Mittwoch, 24. Februar 2016

Rezension: In der Stunde der Dämmerung von Nicci Gerrard

Titel: In der Stunde der Dämmerung

Autor: Nicci Gerrard

Übersetzerin: Elvira Willems

Verlag: Berlin Verlag Taschenbuch

Seitenzahl: 400

ISBN-10: 3833310294

ISBN-13: 978-3833310294

Preis: 9,99 Euro

 

 

 

 

 

 

 

 

Inhalt: 

Das alte Haus liegt wunderbar einsam am Waldrand und vom obersten Stockwerk blickt man aufs Meer. Es hat vielleicht einmal bessere Tage gesehen, aber die 94jährige Eleanor, die darin lebt, ist die eindruckvollste Frau, die Peter je getroffen hat. Eigentlich sollte er ihr nur helfen, ihre Papiere zu ordnen.
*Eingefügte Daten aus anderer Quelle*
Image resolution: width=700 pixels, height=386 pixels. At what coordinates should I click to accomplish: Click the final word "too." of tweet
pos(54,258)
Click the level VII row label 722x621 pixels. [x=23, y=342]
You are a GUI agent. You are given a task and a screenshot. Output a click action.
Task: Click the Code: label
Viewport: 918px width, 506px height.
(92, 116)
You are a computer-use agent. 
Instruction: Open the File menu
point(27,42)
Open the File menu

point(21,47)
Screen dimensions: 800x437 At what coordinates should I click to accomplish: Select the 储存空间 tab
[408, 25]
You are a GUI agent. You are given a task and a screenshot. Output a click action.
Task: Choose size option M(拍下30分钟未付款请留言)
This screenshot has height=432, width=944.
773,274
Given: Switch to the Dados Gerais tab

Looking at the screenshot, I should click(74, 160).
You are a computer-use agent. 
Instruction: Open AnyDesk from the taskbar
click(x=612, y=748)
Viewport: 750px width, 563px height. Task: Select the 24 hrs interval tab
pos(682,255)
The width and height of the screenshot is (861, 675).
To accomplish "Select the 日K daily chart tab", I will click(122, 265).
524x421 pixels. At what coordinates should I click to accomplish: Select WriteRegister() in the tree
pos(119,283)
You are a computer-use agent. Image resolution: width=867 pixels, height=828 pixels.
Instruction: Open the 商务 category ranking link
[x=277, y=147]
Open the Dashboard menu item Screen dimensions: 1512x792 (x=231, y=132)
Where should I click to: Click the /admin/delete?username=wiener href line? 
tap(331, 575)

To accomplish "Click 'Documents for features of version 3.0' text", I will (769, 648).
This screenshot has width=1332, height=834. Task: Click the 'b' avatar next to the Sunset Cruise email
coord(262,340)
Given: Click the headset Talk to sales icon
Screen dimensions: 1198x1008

Aber dann freunden der Student und die alte Dame sich an - und plötzlich erzählt ihm Eleanor ihr sorgfältig gehütetes Geheimnis ...

 

 

Meine Meinung: 

"In der Stunde der Dämmerung" ist ein Roman der Autorin Nicci Gerrard, die auch bekannt ist, als die weibliche Hälfte des Autorenduo's Nicci French. In diesem Buch geht es um die Protagonisten Eleanor und Peter. Eleanor ist mit ihren über neunzig Jahren immer noch eine sehr unabhängige und selbstständige Frau, bis sie versehentlich fast ihr Haus abbrennt. Um sich dem Willen ihrer Kinder zu beugen, die sich Sorgen machen, beschließt sie schweren Herzens ihr geliebtes Cottage aufzugeben. Doch zwischen den vielen Bücher und Schriftstücken in ihrer großen Bibliothek stecken Geheimnisse, die ihre Kinder nicht zu Gesicht bekommen sollen. 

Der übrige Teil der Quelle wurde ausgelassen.